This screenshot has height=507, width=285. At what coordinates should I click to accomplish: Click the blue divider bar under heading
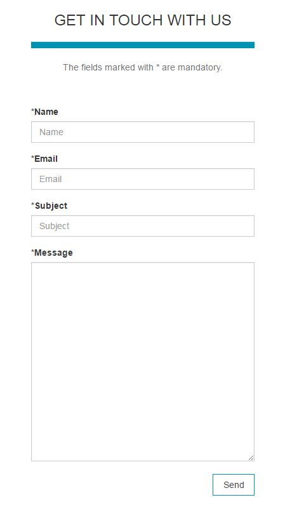[143, 45]
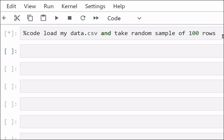Insert a new cell with plus icon
Viewport: 224px width, 140px height.
pos(4,18)
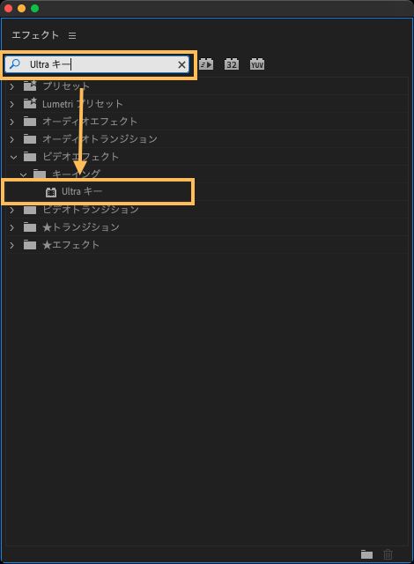Select the Ultra キー effect item
Image resolution: width=414 pixels, height=564 pixels.
coord(98,192)
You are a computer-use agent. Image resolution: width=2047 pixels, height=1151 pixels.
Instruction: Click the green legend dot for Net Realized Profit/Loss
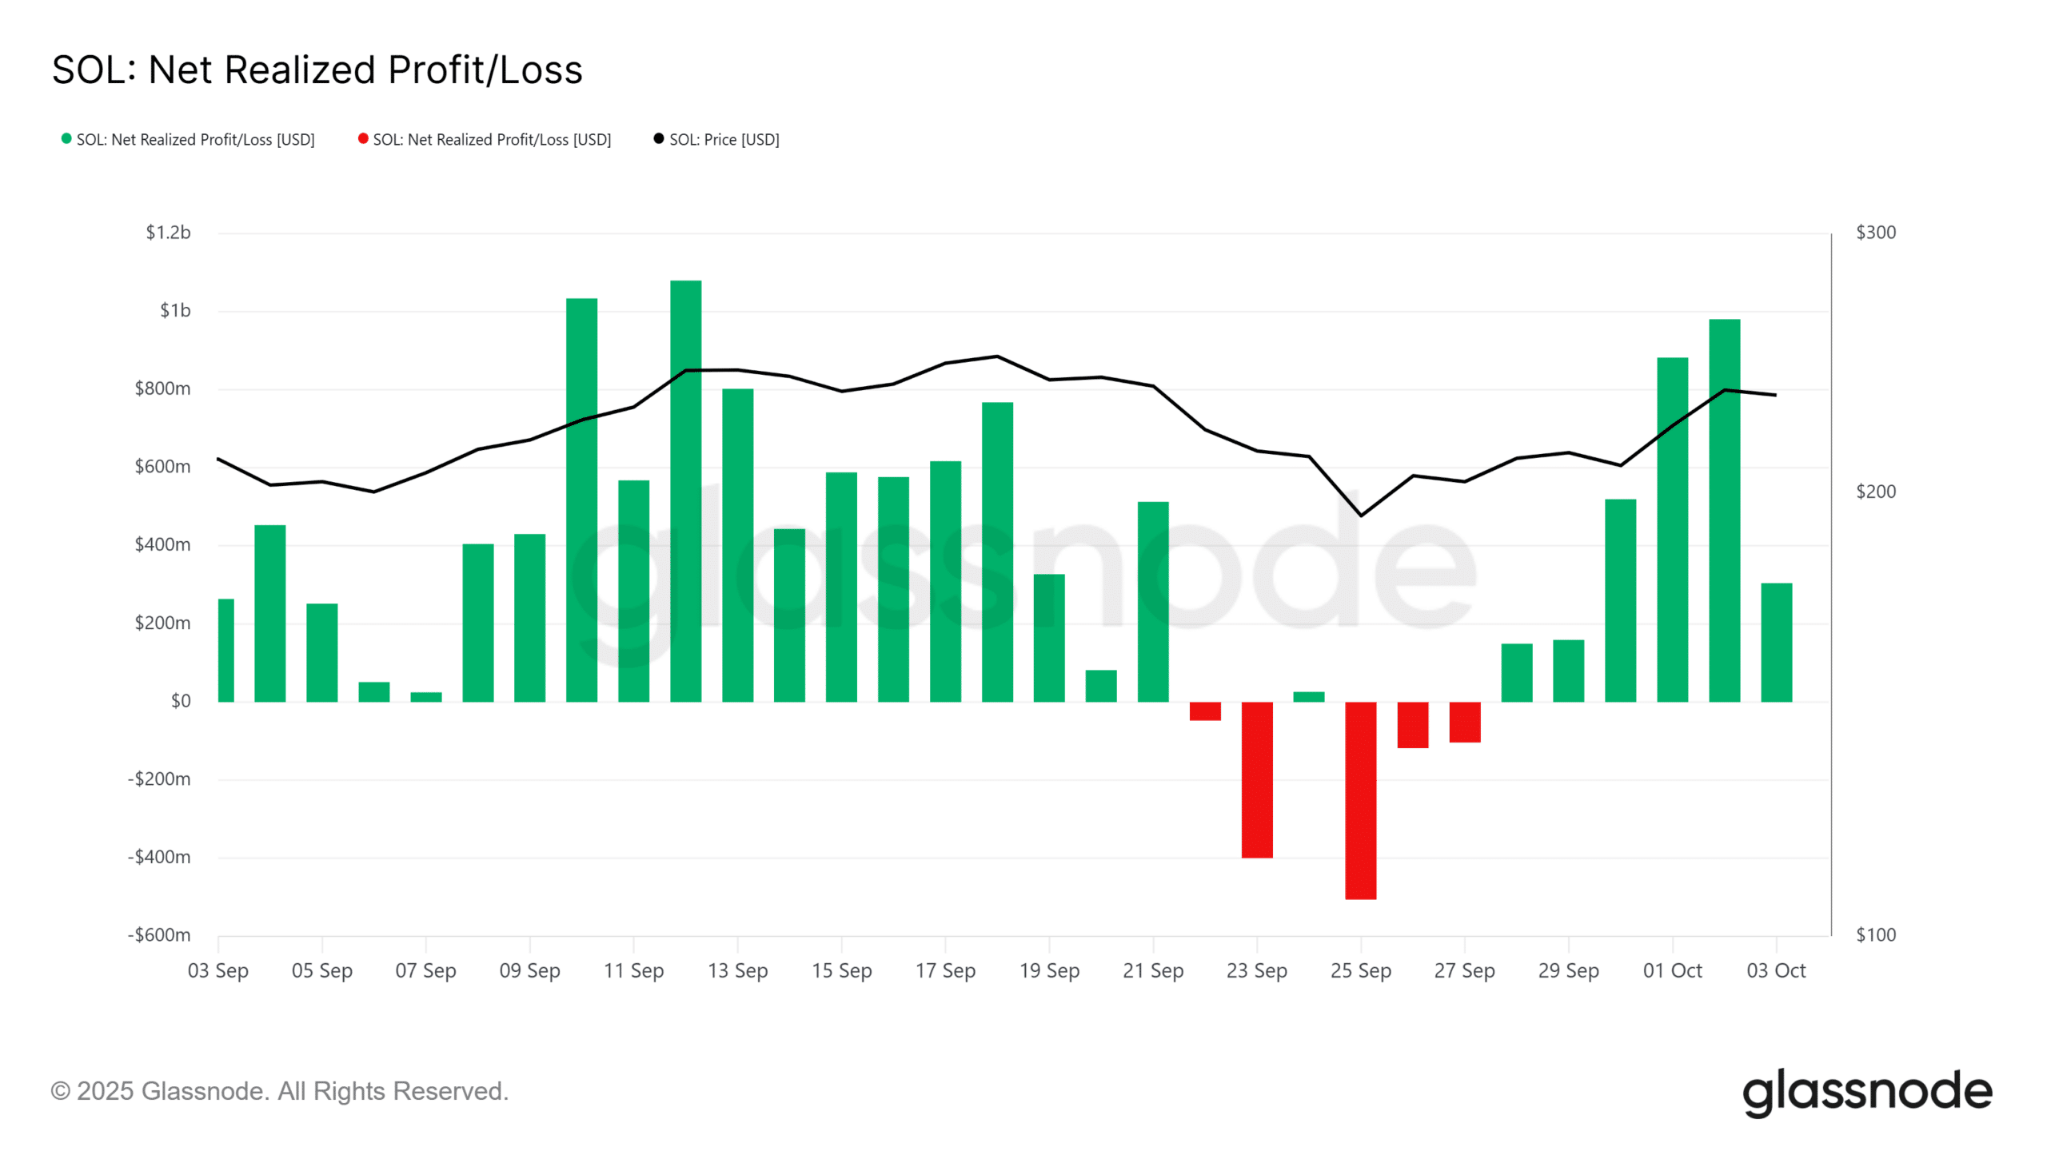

- Written instruction: Please rewrite these rows with "divider bar" changed to "separator line", keeping everything else the same and omitting the pictures.

- Response for this exercise:
This screenshot has height=507, width=285. At what coordinates should I click to accomplish: Click the blue separator line under heading
[143, 45]
Insert a new cell with plus icon
Viewport: 224px width, 140px height.
pos(4,18)
Select the Ultra キー effect item
Image resolution: width=414 pixels, height=564 pixels.
coord(98,192)
You are a computer-use agent. Image resolution: width=2047 pixels, height=1151 pixels.
Instruction: Click the green legend dot for Net Realized Profit/Loss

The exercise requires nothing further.